Health & Cleanliness Issues
As lovely as dogs are, they also come with their own allergens and germs, which can aggravate human allergies and other medical conditions. Dog hair, fluff and fur can heighten the symptoms of asthma or other breathing conditions and therefore if you or any of your family suffer from these, your upstairs area should be a pet-free zone at all times.
If you do make the decision to let your pet in the bed, then cleanliness should be a big priority. Make sure to give your dog regular baths using a gentle shampoo as well as brushing to remove excess hair and fur before bed.
Even if you think your dog seems clean, remember their hygiene is never going to be as good as yours. Dog dirt, bacteria and drool will accumulate on your dog’s body and paws and will therefore be transferred onto your mattress and bed linen, causing lasting damage.
From a mattress hygiene point of view, we would always advise against sleeping with your pet. However, it’s your decision of course! If you are a dog co-sleeper, then it’s best to change your bed linen more regularly in a high wash, as well as vacuuming the mattress and then leaving it for a few hours to air with the windows open.

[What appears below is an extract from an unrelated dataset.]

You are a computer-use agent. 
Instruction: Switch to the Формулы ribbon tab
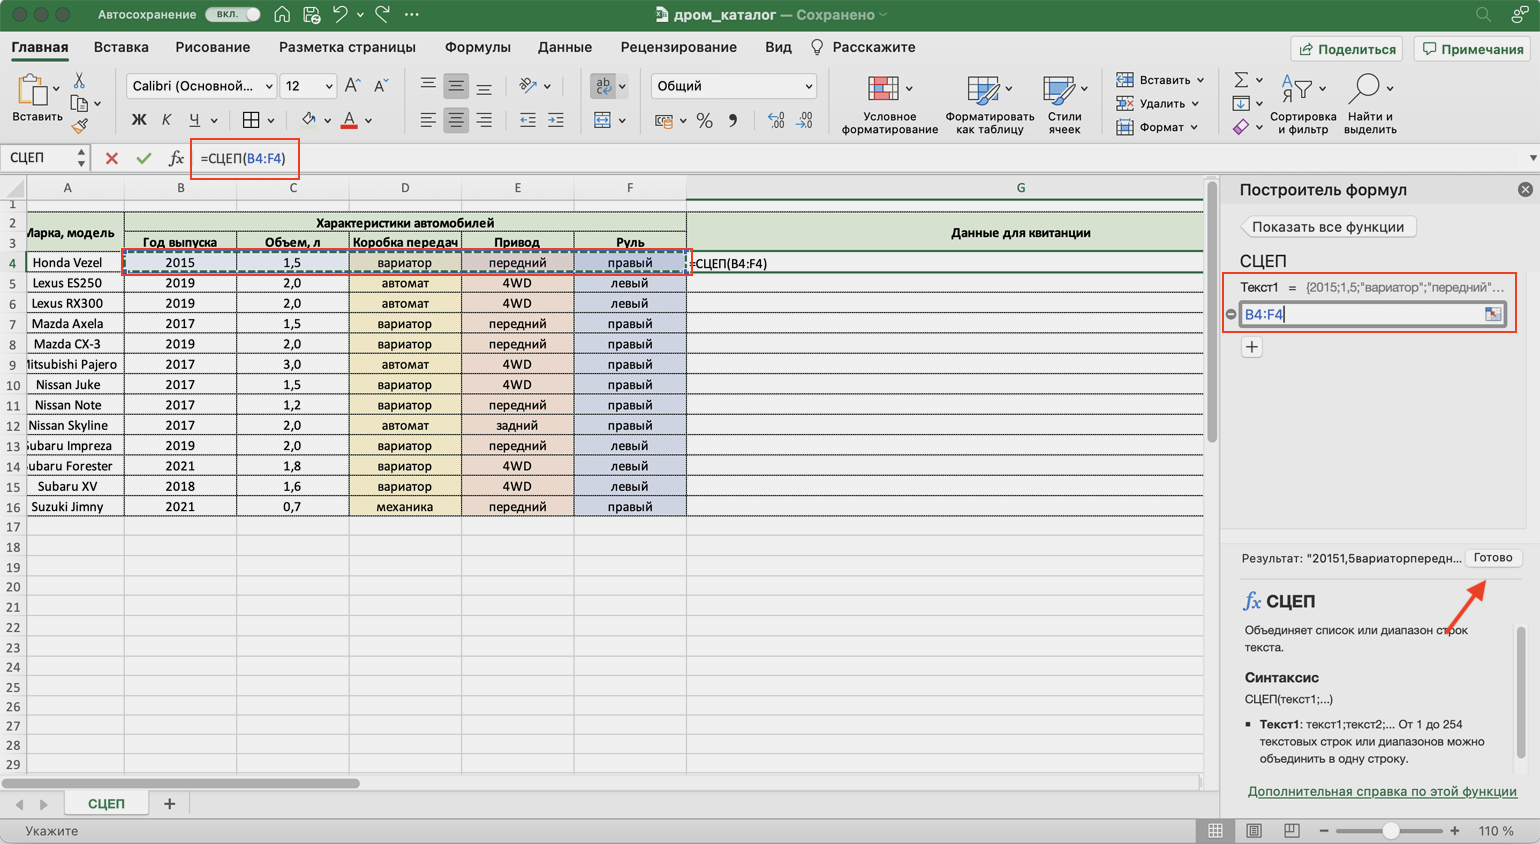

Relationship & Behavioural Issues
When it comes to relationships, bed sharing can often cause issues – both of the human and the dog kind.
Puppies, for example, should learn how to sleep alone so they don't grow up clingy and co-dependent on you. Similarly, if your dog is nervous or suffers from separation anxiety, he should not be in your bed either. A dog who suffers stress when you are away needs to practice feeling secure when not in your direct presence, such as at night.
It’s not just the dog’s emotions that could suffer either. Having a dog in your bed, could cause issues with your partner and negatively affect your love life. It’s therefore advisable for you and your partner to agree a routine that you are both happy with. You both have to feel comfortable with the arrangements to make it work for everybody involved!
The Final Opinion
Having considered all the pros and cons, it seems that both points of view could stand up equally in an argument here. Therefore, it seems that it really does depend on the dog, the human and their individual circumstances. Just like us humans, dogs come in all shapes, sizes and temperaments, therefore it’s quite impossible to make a general decision when it comes to this topic.
If you do make the decision to allow your dog to sleep in your bed, then be sure to set some strict ground-rules so that everyone is happy and knows their place. These could include;
- Only allowing him/her to jump onto your bed having been granted permission by you.
- Allowing him/her to only sleep in a certain spot on your bed – perhaps towards the bottom of the bed close to your feet.
- Making sure he/she is completely clean and washed before being allowed on the sheets.